## DOCUMENT TEXT:
X-ray Imaging

In this Article

X-rays are a type of radiation that can pass through the body. Different types of tissues, such as bones or organs, absorb different levels of x-rays. These differences are used to make images of the inside of the body. Your child’s doctor can use an x-ray to quickly check for bone fractures and other problems.

What is X-ray Imaging?

An x-ray, or radiograph, is a quick and painless test that produces an image of the inside of your child’s body.

During the test, an x-ray tube directs a beam of x-rays into the body. X-rays are a type of radiation that can pass through the body. Different types of tissues, such as bones or organs, absorb different levels of x-rays. Special film or x-ray detectors use these differences to make images.

Dense materials, such as bone, let fewer x-rays pass through and appear white on the x-ray image. Other tissues, such muscles or organs, let more x-rays pass through and will appear black or gray in the x-ray image.

The most common way that x-rays are used is to check for broken bones. However, there are other uses for x-rays, such as:

  • Examining an area where your child might be feeling pain
  • Monitoring the progression of an already-diagnosed disease
  • Making sure that a prescribed treatment is working well
  • Using chest x-rays to help diagnose pneumonia (noo-MOH-nyuh).

In some cases, your child’s doctor may need to use a contrast material to improve image details of the x-ray. These materials are usually swallowed or injected. They are considered safe, and the body naturally absorbs and removes the materials.

What are the risks and/or side effects?

A small amount of radiation is used to perform an x-ray. A typical x-ray will give off the same amount of radiation that you would be naturally exposed to over a period of 10 days. Exposure to radiation has the potential to cause cancer, especially repeated exposure. However, the risks of radiation exposure from an x-ray are often very low compared to the benefits.

If your child has to ingest a contrast material before their x-ray, there may be some side effects, such as:

  • Itching
  • Nausea
  • Hives
  • Dizzy feeling
  • A strange or metal taste in your mouth

In very rare cases, the dye may cause a serious reaction, such as shock, low blood pressure, or cardiac arrest.

If you think your child is having a bad reaction to the contrast, contact your child’s doctor or get emergency care immediately.

What are the benefits?

Using an x-ray, your child’s doctor will be able to view an image that will help them see the inside of your child’s body without having to cut into it or perform surgery. Your child’s doctor can then use this image to diagnose certain conditions, like a broken bone or pneumonia, or monitor the progress of an existing condition.

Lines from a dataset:
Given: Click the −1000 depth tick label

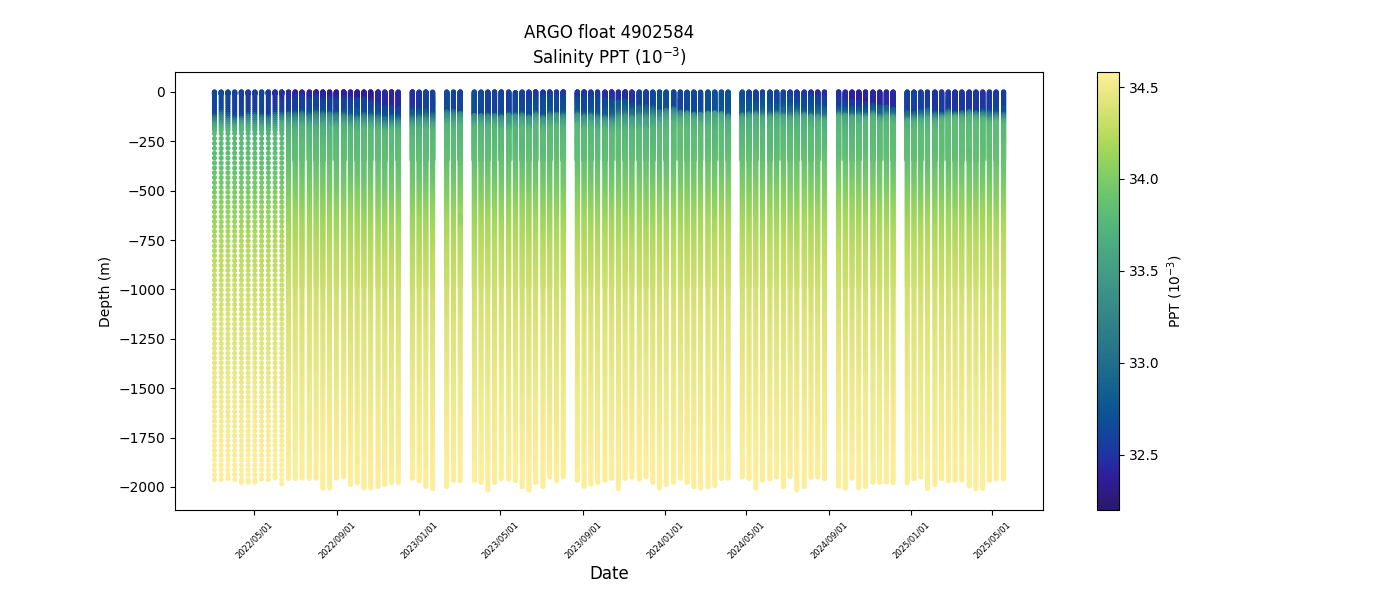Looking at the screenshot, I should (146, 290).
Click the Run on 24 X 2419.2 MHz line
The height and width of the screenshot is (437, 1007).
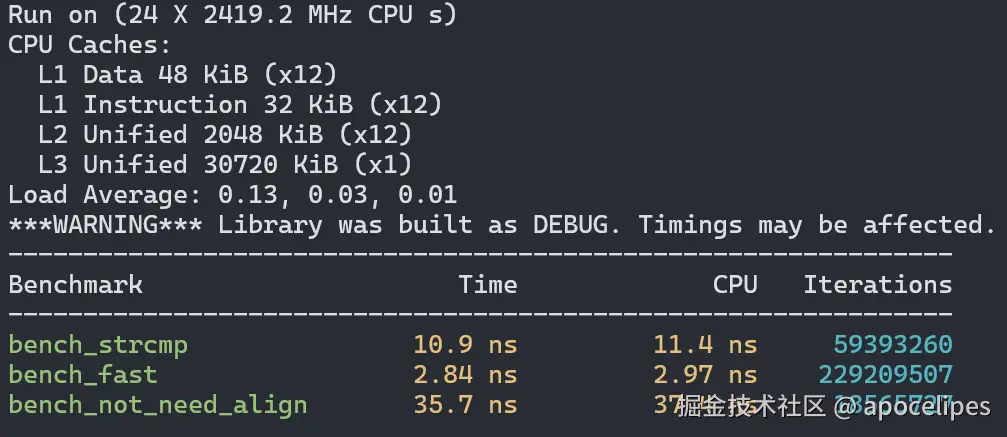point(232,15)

## TASKS:
A) According to the article on x-ray imaging, why does bone show up white on an x-ray image? Answer in one to three sentences.
B) Write what comes next in the article on x-ray imaging, starting after its last sentence.
The lines above have nothing to do with the work here.

## OUTPUTS IN ORDER:
A) Bone is a dense material, so it lets fewer x-rays pass through. Dense materials like bone appear white on the image, while tissues such as muscles or organs let more x-rays through and appear black or gray.

B)
How do I prepare?

X-rays are a standard medical procedure and usually will not require you or your child to do anything special before going in to get one.

It may be helpful to dress your child in comfortable, loose-fitting clothes. Your child might be asked to change into a gown for the test. They should not wear jewelry or metal during the x-ray.

If your child has any metal implants from other surgical procedures, make sure to let your child’s doctor know about them, as well as the x-ray technician (if it is someone other than your child’s doctor) as these implants can sometimes block x-rays from getting a clear image.

In some cases, the doctor may need to use a special contrast material to help improve the detail of the image. This material can be swallowed, injected, or given by enema. Talk to your child’s doctor to find the best option for your child.

How is it done or administered?

If your child needs an x-ray, they may be referred to a radiologist [ray-dee-OL-oh-jist]. A radiologist is a doctor who specializes in imaging tests.

X-rays are usually performed by an x-ray technician or technologist. They will take images until there are enough clear images for the doctor to review. They will also help position your child to get the best images possible. It is important for your child stay very still while these images are taken. This will help your child’s doctor get the clearest images possible.

The test is finished as soon as your radiologist is satisfied with the images that have been taken.

When will I know the results?

Your child’s doctor will review your child’s x-rays and any other information from the radiologist. However, the amount of time it takes to determine the results may vary. A broken bone may be easily diagnosed during the same visit. A more complex issue may require a follow-up appointment or additional testing.

What are follow-up requirements and options?

Follow-up requirements will depend on the condition being treated. Your child’s doctor will let you know of any follow-up requirements, such as appointments, tests, or medicines that may need to be needed.